── DATA SECTION ──
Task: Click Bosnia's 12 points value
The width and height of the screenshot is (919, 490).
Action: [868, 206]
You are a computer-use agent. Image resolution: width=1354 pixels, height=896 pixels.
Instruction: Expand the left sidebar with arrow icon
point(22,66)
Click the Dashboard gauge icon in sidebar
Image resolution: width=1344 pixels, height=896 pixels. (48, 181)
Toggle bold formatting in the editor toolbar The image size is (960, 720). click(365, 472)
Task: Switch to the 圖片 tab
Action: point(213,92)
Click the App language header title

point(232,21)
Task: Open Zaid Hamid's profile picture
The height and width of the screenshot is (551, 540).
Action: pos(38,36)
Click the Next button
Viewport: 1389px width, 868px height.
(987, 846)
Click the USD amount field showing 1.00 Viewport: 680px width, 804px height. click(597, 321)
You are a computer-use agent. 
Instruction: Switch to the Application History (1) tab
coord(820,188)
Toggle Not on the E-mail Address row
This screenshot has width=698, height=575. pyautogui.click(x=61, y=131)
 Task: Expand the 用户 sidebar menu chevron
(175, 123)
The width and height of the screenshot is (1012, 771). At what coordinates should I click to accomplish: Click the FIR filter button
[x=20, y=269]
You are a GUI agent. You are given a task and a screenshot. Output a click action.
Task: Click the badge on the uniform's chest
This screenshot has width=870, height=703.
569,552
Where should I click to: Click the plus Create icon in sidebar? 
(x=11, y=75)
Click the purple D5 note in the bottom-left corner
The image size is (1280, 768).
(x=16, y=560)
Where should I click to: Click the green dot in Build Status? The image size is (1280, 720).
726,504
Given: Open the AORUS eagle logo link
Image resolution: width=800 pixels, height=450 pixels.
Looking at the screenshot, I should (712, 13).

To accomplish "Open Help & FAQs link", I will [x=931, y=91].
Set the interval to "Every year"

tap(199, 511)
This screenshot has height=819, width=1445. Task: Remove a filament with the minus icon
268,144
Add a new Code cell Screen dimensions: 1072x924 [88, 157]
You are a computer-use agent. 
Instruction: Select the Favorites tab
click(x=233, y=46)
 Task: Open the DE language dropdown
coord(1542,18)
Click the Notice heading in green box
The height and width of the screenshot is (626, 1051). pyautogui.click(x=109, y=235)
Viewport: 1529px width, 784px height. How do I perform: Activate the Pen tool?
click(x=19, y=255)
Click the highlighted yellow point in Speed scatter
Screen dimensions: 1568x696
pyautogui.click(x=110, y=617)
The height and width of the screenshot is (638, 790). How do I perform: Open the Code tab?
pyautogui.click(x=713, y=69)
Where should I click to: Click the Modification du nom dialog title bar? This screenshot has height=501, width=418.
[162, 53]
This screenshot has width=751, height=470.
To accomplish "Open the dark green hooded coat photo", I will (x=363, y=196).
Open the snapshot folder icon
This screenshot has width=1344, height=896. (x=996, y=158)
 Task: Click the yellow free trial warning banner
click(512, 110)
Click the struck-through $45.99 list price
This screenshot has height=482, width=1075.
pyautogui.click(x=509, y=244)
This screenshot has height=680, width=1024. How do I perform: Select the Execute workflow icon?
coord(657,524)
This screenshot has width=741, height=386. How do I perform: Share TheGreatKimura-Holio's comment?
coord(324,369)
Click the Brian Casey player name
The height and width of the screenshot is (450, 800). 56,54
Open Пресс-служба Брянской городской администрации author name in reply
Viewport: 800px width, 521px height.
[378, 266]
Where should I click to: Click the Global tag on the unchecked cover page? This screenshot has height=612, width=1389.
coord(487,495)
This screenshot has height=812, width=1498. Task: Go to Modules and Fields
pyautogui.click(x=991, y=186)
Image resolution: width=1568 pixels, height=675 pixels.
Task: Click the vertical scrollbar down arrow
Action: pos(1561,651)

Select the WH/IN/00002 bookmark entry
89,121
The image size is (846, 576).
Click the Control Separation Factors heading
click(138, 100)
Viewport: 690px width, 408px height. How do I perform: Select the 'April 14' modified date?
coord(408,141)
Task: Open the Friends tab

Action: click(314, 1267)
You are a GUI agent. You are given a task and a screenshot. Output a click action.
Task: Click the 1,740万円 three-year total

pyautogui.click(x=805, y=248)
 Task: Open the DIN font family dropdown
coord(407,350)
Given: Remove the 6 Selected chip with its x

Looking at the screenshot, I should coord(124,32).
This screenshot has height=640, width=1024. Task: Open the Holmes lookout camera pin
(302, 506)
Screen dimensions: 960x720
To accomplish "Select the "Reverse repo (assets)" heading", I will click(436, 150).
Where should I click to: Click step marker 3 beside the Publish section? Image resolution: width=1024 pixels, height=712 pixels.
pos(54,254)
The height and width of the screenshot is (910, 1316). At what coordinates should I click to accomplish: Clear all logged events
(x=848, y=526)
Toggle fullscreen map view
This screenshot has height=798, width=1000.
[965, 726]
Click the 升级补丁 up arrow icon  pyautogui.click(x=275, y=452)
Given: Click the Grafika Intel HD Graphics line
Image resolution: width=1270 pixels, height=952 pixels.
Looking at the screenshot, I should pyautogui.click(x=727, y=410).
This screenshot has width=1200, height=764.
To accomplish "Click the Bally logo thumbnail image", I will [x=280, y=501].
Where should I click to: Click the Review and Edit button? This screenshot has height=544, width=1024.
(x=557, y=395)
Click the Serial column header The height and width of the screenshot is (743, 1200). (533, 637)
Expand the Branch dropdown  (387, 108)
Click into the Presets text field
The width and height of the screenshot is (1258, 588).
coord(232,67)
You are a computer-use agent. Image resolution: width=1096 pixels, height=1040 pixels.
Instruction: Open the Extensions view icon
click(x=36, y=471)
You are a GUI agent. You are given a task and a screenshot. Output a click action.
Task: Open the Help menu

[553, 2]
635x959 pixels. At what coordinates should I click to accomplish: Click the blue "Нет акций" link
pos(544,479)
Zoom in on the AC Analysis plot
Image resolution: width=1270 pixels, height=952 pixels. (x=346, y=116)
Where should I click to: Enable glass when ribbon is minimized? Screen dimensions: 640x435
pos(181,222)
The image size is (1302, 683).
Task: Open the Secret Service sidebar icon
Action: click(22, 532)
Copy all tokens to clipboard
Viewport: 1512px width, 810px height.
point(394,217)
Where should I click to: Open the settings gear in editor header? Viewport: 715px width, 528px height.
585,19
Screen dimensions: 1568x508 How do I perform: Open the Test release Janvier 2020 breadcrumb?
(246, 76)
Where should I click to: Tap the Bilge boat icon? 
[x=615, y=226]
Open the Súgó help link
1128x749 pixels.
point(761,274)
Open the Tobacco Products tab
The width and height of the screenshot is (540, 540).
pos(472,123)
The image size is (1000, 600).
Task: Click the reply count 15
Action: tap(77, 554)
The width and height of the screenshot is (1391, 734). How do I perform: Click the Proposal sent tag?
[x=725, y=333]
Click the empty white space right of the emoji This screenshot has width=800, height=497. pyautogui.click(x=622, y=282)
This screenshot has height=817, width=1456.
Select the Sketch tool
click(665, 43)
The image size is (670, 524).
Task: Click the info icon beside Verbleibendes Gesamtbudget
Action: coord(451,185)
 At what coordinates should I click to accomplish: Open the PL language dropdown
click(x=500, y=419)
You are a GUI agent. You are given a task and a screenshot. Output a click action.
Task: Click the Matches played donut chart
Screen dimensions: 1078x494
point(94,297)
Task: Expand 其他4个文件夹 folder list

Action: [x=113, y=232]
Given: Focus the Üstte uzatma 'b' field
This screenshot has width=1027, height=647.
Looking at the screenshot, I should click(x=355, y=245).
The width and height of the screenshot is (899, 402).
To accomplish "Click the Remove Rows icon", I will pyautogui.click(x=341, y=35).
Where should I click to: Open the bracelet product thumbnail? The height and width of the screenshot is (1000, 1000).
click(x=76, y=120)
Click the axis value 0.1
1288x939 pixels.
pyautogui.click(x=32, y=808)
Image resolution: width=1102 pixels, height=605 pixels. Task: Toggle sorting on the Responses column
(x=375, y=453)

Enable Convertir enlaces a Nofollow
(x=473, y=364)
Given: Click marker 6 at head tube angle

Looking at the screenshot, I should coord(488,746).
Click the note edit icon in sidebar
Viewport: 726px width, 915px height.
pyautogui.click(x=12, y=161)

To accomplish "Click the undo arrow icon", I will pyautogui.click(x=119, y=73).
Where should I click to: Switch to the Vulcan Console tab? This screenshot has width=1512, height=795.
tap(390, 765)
───
EXERCISE REQUIREMENTS:
When a line in the listing has the word "logo", return that line.

SOLUTION:
Given: Open the AORUS eagle logo link
To accomplish "Click the Bally logo thumbnail image", I will [x=280, y=501].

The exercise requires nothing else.